Trump decided this morning to hold the unscheduled newser for reasons that were not made clear, though he did kick off the 80-minute performance with an announcement naming his new pick for Labor Secretary. “My guess is that he did it because he was mad and he just wanted to blow off steam,” Kimmel said, which is as good a theory as any we heard all day. “The tone of the press conference was like if your dad found a pack of cigarettes under your mattress. He was really mad. He talked for an hour and 17 minutes, which is more than he had spoken to Melania all this year.”
Noting Trump covered far too many subjects, Kimmel boiled down the 80 minutes clambake to the few minutes that ranked highest on the Crazy-o-Meter. They included
Trump telling CNN’s Jim Acosta he’s changed his network’s name from “Fake News” to “Very Fake News.”
Trump asking American Urban Radio Networks reporter April Ryan to “set up a meeting” with the Congressional Black Caucus.
Trump lecturing that “the whole Russian thing is a ruse.”
Trump boasting, “The greatest thing I could do is shoot that [Russian] ship that’s 30 miles off shore right out of the water.”

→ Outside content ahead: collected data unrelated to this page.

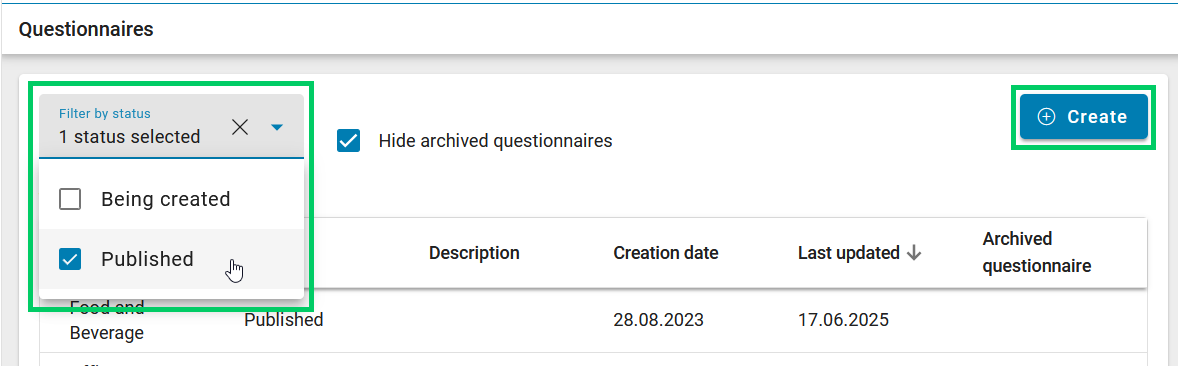Click the 17.06.2025 last updated cell
Viewport: 1178px width, 366px height.
[x=843, y=320]
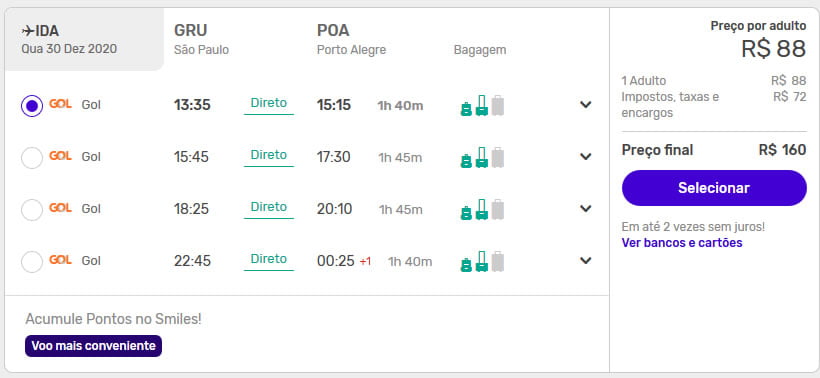Image resolution: width=820 pixels, height=378 pixels.
Task: Expand details of the 13:35 flight
Action: [586, 105]
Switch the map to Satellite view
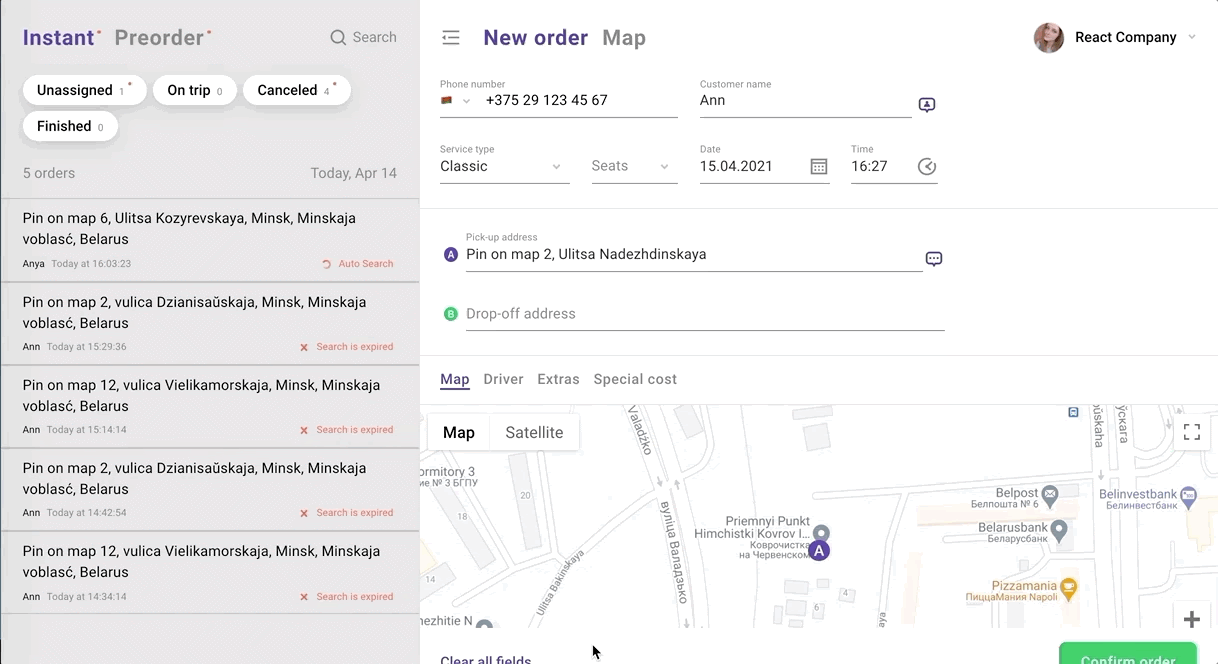This screenshot has width=1218, height=664. click(x=534, y=432)
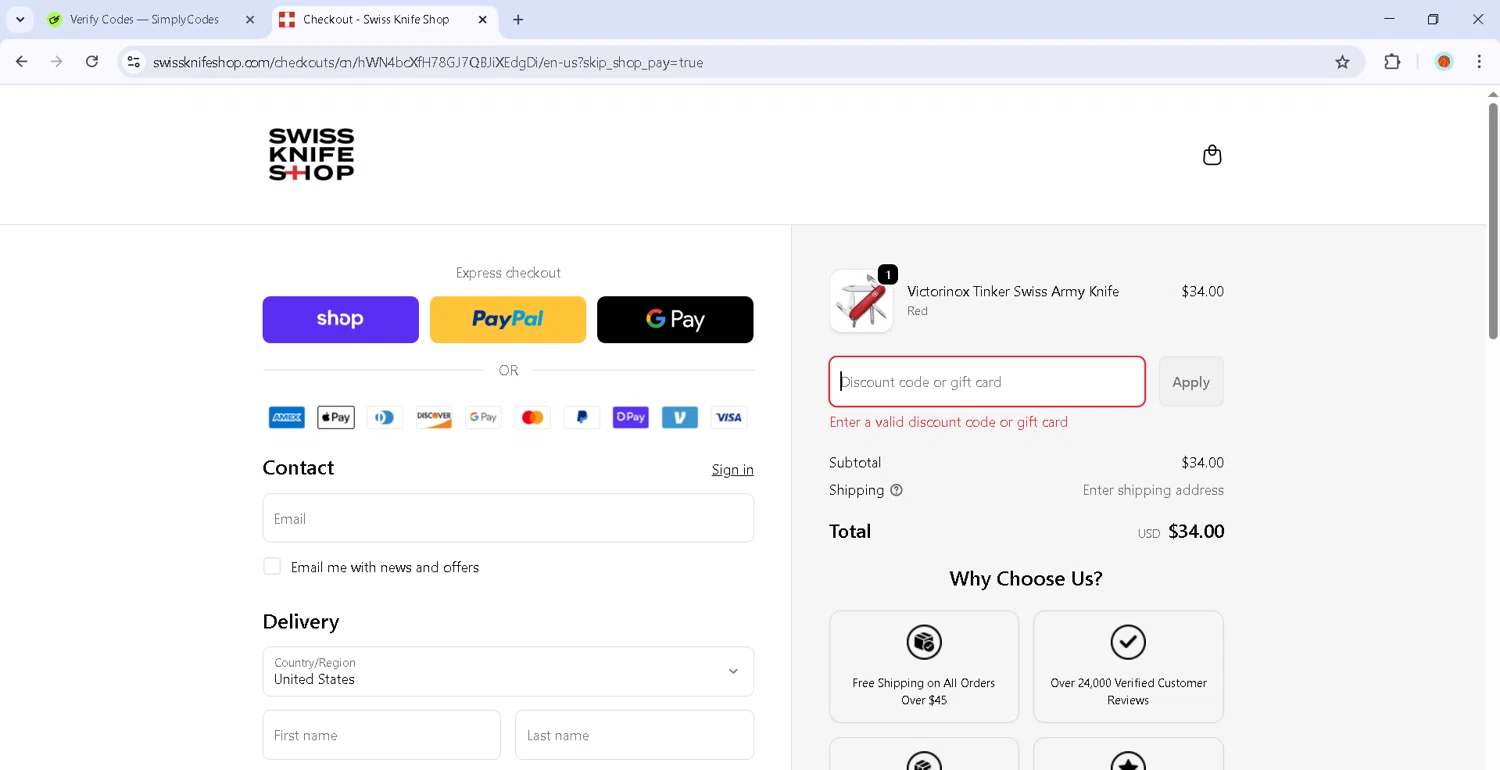Bookmark this page with the star icon
The width and height of the screenshot is (1500, 770).
(x=1342, y=62)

Trump assuring the press, “I’m really not a bad person, by the way – I do get good ratings, you have to admit that.”
Trump insisting his administration is running “like a fine-tuned machine.”
Trump marveling, “I can’t believe I’m saying I’m a politician – but I guess that’s what I am!”
“You know it’s a bad press conference when assuming all black people know each other wasn’t even the worst part of it,” Kimmel marveled.